Chaque vie perdue aujourd’hui met à mal mon indifférence d’hier. Mais qu’est-ce qui a tant changé depuis deux jours ? Ces mains tendues depuis tant d’années me suppliant de les serrer, je voudrais les prendre aujourd’hui alors qu’elles sont sous les décombres. Ces voix qui, depuis si longtemps, me criaient leur détresse, je les entends à présent qu’elles s’éteignent lentement. Cette misère quotidienne que je ne voyais même plus se retrouve sur toutes les chaînes du monde entier. L’indifférent que j’étais a soif d’information, de repentir. Que dois-je faire? Que puis-je faire?
Je n’ai pas été programmé pour combattre l’horreur. Je ne peux que faire le bien autour de moi.
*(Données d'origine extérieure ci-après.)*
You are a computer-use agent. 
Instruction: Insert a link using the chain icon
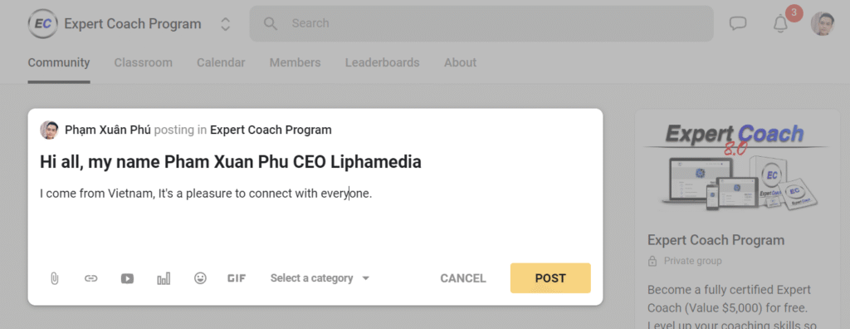90,278
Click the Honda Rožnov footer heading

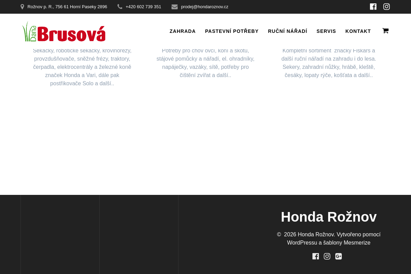(328, 217)
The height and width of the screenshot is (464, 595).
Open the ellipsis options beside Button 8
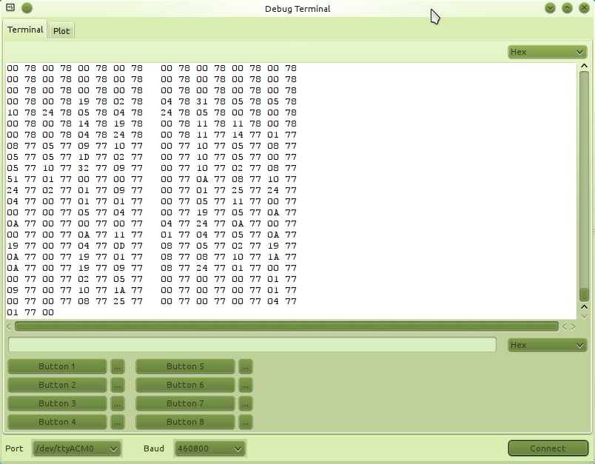coord(246,422)
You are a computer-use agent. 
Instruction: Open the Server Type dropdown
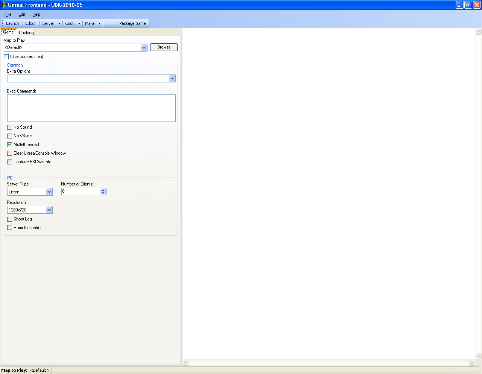tap(49, 192)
Que t’arrivera-t-il, cher pays, lorsqu’enfin l’on t’aura habillé d’une nouvelle robe? Cette urgence de rebâtir, d’aider, de sauver me fait peur autant que mon indifférence passée. Cher pays, tu t’es vengé de moi en me condamnant à te voir tomber loin de toi.
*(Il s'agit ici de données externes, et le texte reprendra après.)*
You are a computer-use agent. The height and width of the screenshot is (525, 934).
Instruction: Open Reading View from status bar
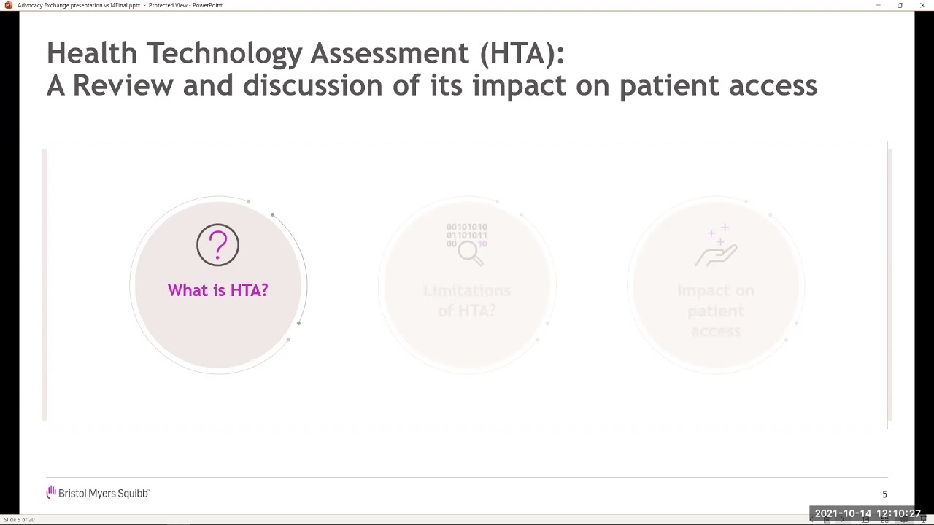[903, 520]
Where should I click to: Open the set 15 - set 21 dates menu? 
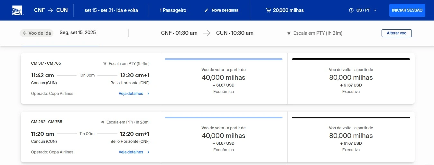coord(111,10)
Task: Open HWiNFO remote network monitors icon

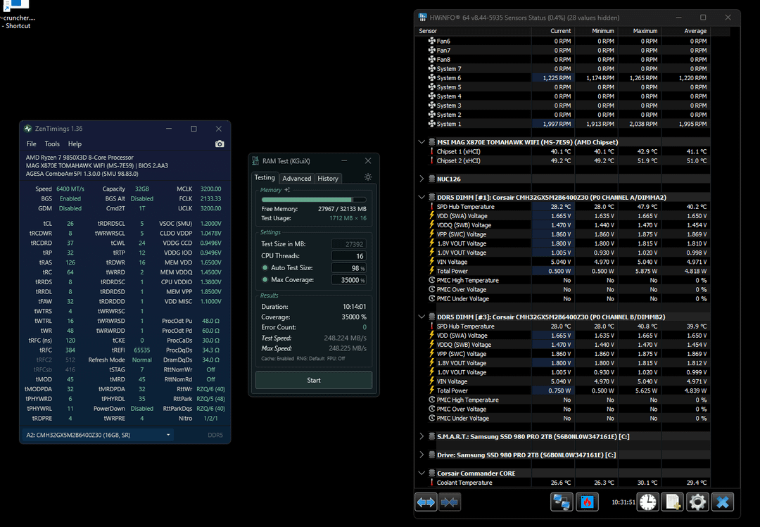Action: pos(562,502)
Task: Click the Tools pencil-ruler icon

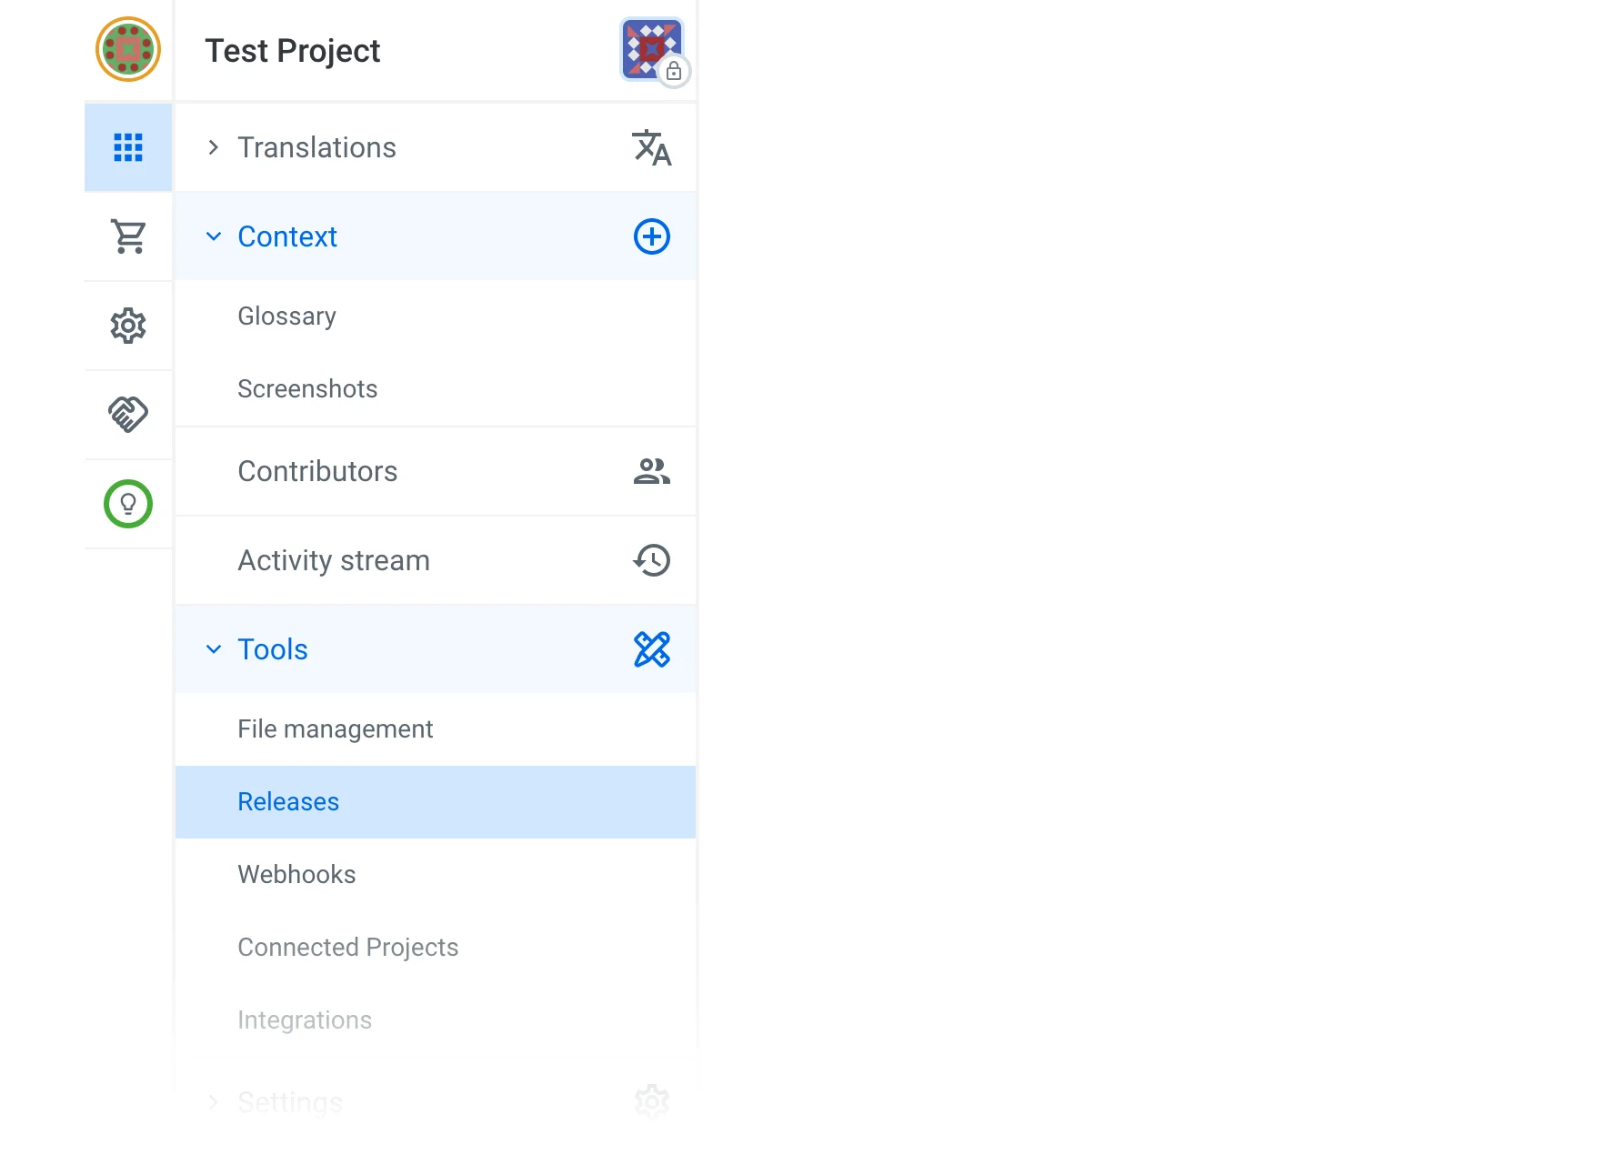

Mon fils me demandait l’autre jour : si on est courageux, est-ce que l’on a le droit d’aller en Haïti pour aider tout le monde? Il était tout excité de voir de vrais Haïtiens à la télé pour la première fois de sa vie. Je constatais que j’étais le pâle reflet de ce que j’avais déjà été. À ses yeux, j’étais un faux Haïtien. Ce n’était pas la vérité qui sortait de la bouche d’un enfant, c’était l’implacable sentence d’un petit être qui veut que les choses changent. Il me l’a promis. C’est tout ce que je puis t’offrir Haïti chéri. Un fils chéri. Il m’a promis de grandir vite pour aider, consoler, bâtir et lutter. Je ne peux être indifférent à cette douce promesse, à ce baume pour mon cœur. J’ai perdu le droit de l’être. Je ne dois pas perdre le droit d’être.